Exercise goal: List everything the passage on inequality in Singapore urges the authorities to publish.

====== Supplied passage ======

A significant contributor to rising longevity is the higher life expectancy experienced by successive cohorts in middle and later ages. This suggests that debates on inequality and social protection systems in Singapore need to take successive cohorts, especially more recent ones, into account, rather taking aggregate mean or other indicators. An explanation by the policymakers concerning how this factor has been taken into account, including assumptions made, and simulations conducted, would be helpful in enhancing public policy discussions.

The authorities are strongly urged to consider publishing actual cash balances of all members of the Central Provident Fund (CPF), suitably classified by age, sex and other indicators; routinely publish actual nominal and real returns on CPF balances (which were SGD253 billion as at end 2013, equivalent of 68 percent of GDP) earned by Singapore as a country, as well as the return credited in the individual accounts of members; and publishing household consumption, and income­ expenditure surveys on a regular and comprehensive, and transparent basis. These would be consistent with the spirit of Mr Picketty’s book and the current global debate on inequality.

In public policy debates on inequality and on special security reforms, the policymakers have the tendency to say, “Trust us”. The stakeholders increasingly lean towards “trust but verify” mind­set. Unless policymakers enable stakeholders to credibly verify official data and information, and unless there is consistency between words and deeds, virtuous circle cannot be sustained in the future.

Establishment of such a virtuous circle is essential as research suggests that the role of perceptions is also important in the inequality debate is consistent with the above argument. As an example, people in Germany perceive inequality to be worse than it actually is, while the reverse is the case for the US.

Given below is a summary of specific measures meriting consideration of the policymakers, which could assist in better addressing the inequality issue in Singapore.

One, Social (not commercial) insurance principles for CPF life, with benefits linked to relative income, and the difference between receipts and benefits filled through budgetary resources.

Two, Social insurance principle for Medishield Insurance scheme. In One and Two, this would mean that premiums or annuity costs will not differ between men and women, and will not be based on age. Future benefits will also be made more certain, and actuarial calculations, with all assumptions, published in a manner than can be duplicated by the analysts.

Three, Introduction of social pension to all elderly beyond 65 years of age, but benefits made taxable.

Four, Crediting CPF members with the returns actually obtained from CPF balances in a transparent and accountable manner, or provision of a rationale as to why that is not an appropriate policy.

Five, Selective increases in taxes on capital income (eg: slightly raising the corporate income tax; inclusion of certain interest, dividend, and capital gains income in income tax).

Six, Broadening the scope and enhancing benefit levels of social welfare programs, linking them to ameasure of inflation.

Seven, Fine tuning business location based strategy to narrow the gap in labor income between low and high wage earners; and arrangements to assist workers affected by disruptive technologies and other factor requiring deeper and more frequent restructuring.

Eight, Take concrete actions to address the perception that the groups from which selection ofpersons with opportunities for upward mobility, and for access to high incomes and power is narrowing significantly.

====== Dataset records ======

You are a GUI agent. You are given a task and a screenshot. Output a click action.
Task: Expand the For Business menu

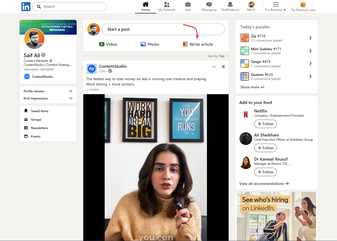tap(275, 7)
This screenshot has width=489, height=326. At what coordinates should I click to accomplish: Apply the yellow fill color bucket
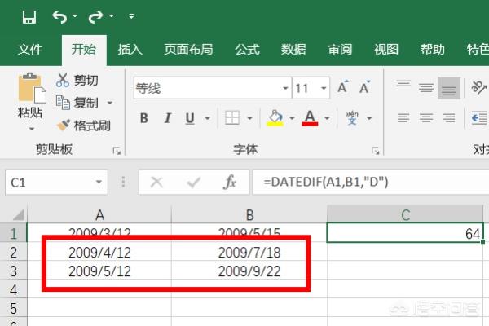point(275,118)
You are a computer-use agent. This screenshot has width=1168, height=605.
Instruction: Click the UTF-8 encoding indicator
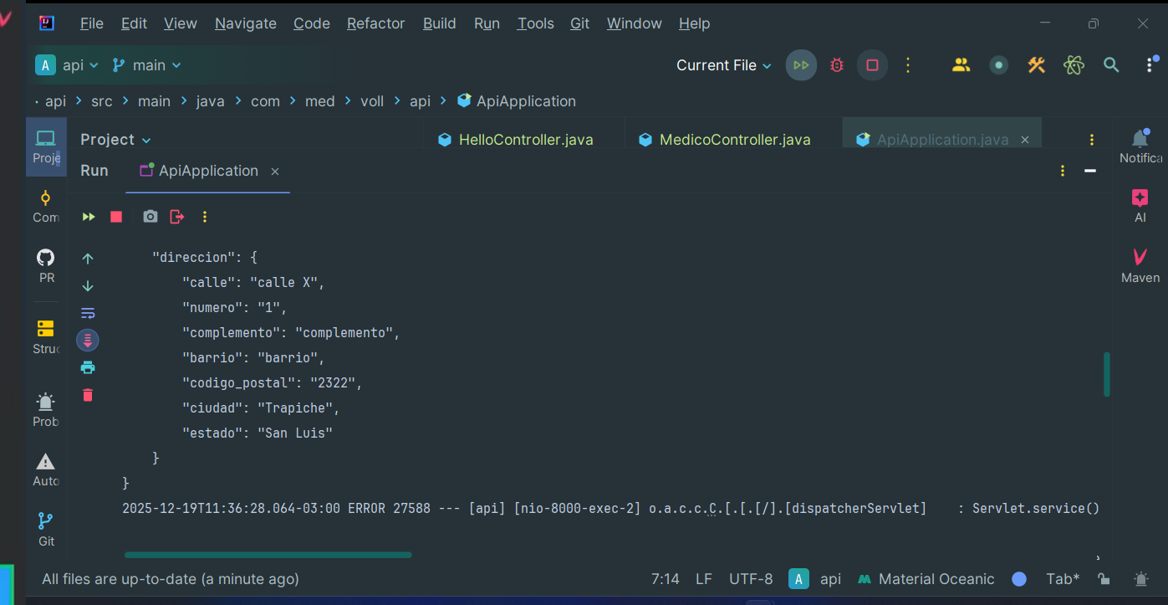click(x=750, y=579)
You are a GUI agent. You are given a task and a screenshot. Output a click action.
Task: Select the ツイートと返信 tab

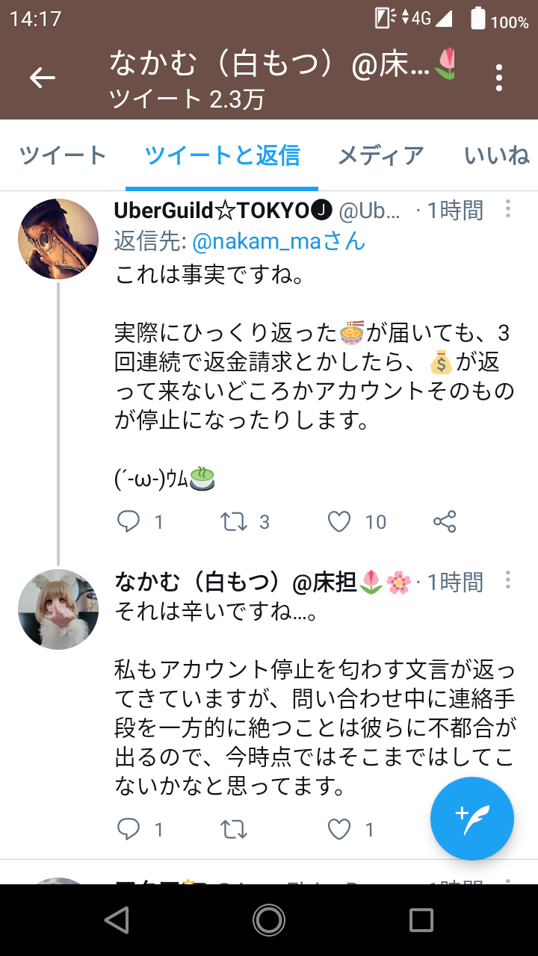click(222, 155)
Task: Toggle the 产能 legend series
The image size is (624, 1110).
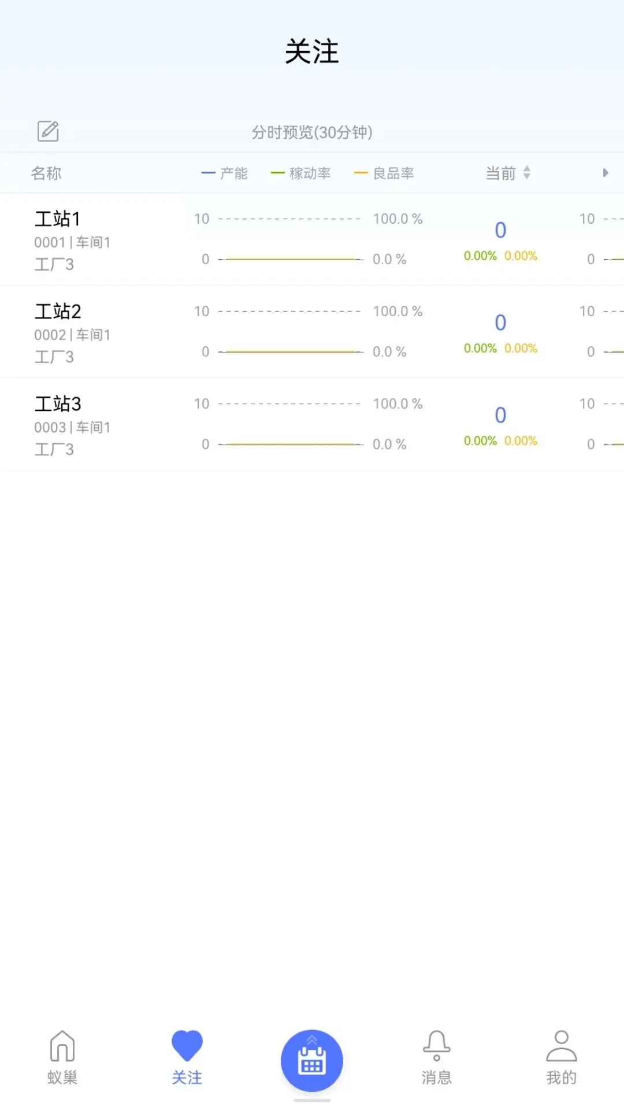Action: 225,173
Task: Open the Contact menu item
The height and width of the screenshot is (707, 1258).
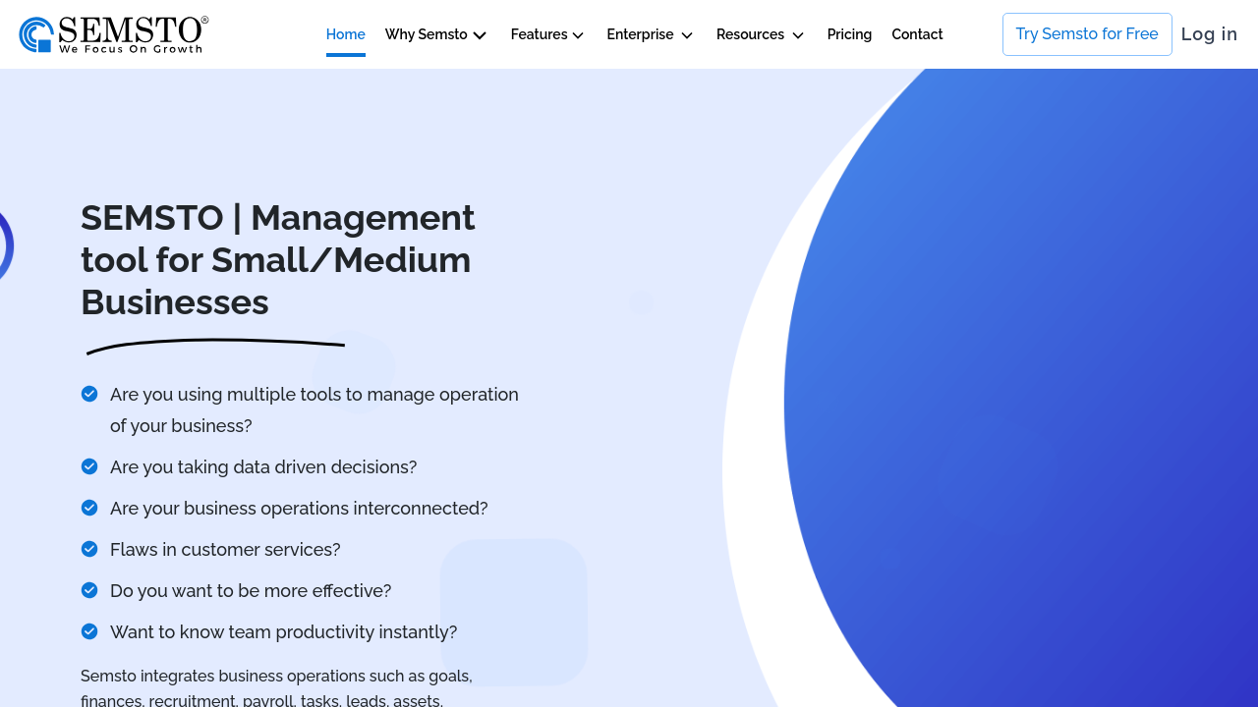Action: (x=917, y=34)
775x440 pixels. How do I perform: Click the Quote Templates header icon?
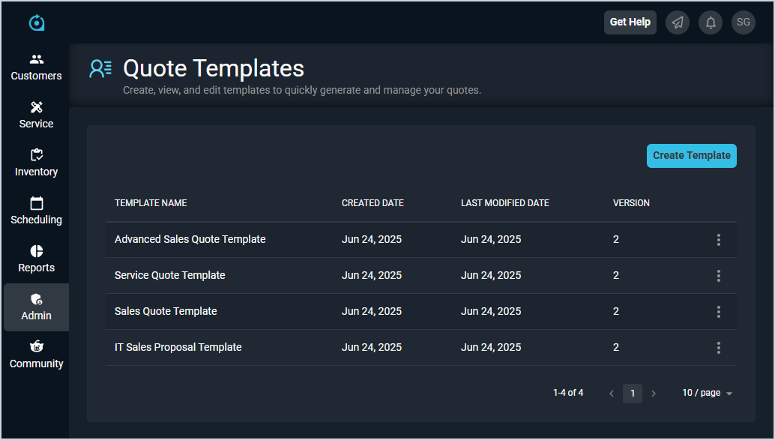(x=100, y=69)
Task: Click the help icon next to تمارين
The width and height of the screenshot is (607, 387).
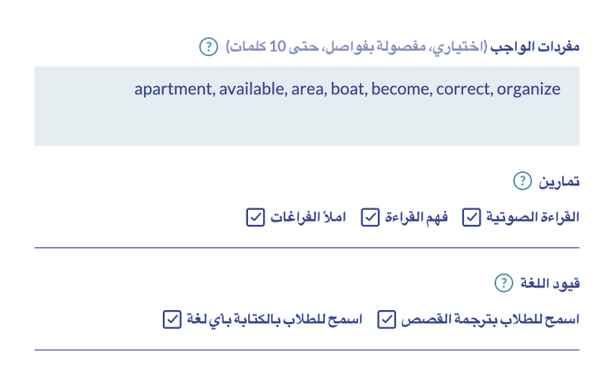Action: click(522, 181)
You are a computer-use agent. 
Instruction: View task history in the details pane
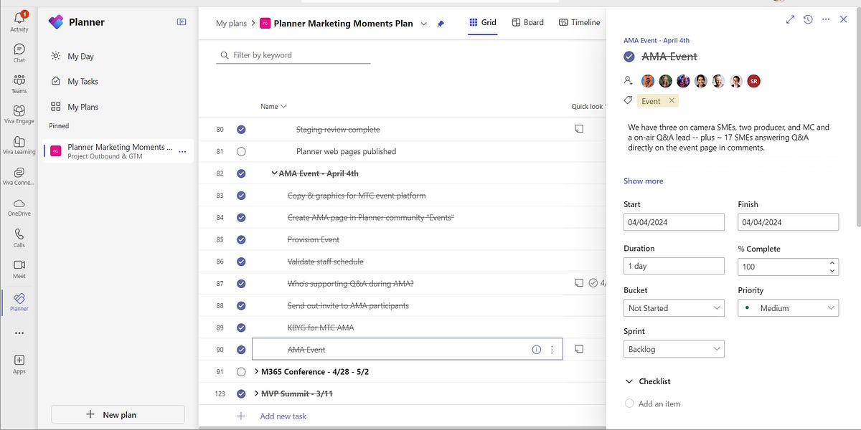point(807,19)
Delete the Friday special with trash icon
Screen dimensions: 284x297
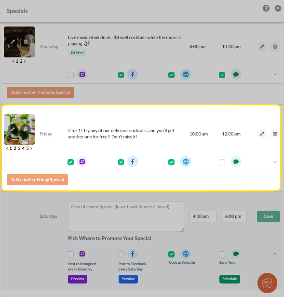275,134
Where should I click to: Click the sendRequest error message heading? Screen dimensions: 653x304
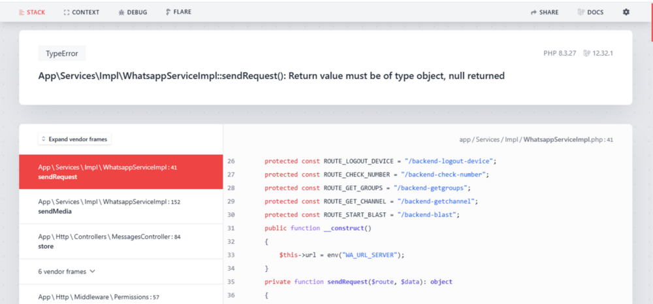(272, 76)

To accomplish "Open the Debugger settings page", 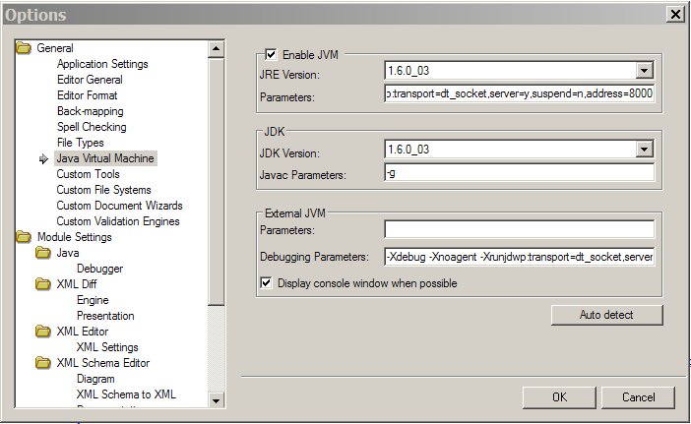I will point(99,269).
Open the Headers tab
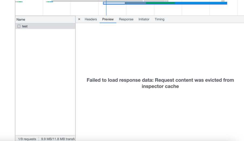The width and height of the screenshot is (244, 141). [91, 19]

======

Written response:
- Actual cash balances of all Central Provident Fund (CPF) members, classified by age, sex and other indicators
- Actual nominal and real returns that Singapore as a country earns on CPF balances
- The return credited in members' individual accounts
- Household consumption and income-expenditure surveys, on a regular, comprehensive and transparent basis
- Actuarial calculations for CPF Life and the Medishield Insurance scheme, with all assumptions, in a form analysts can duplicate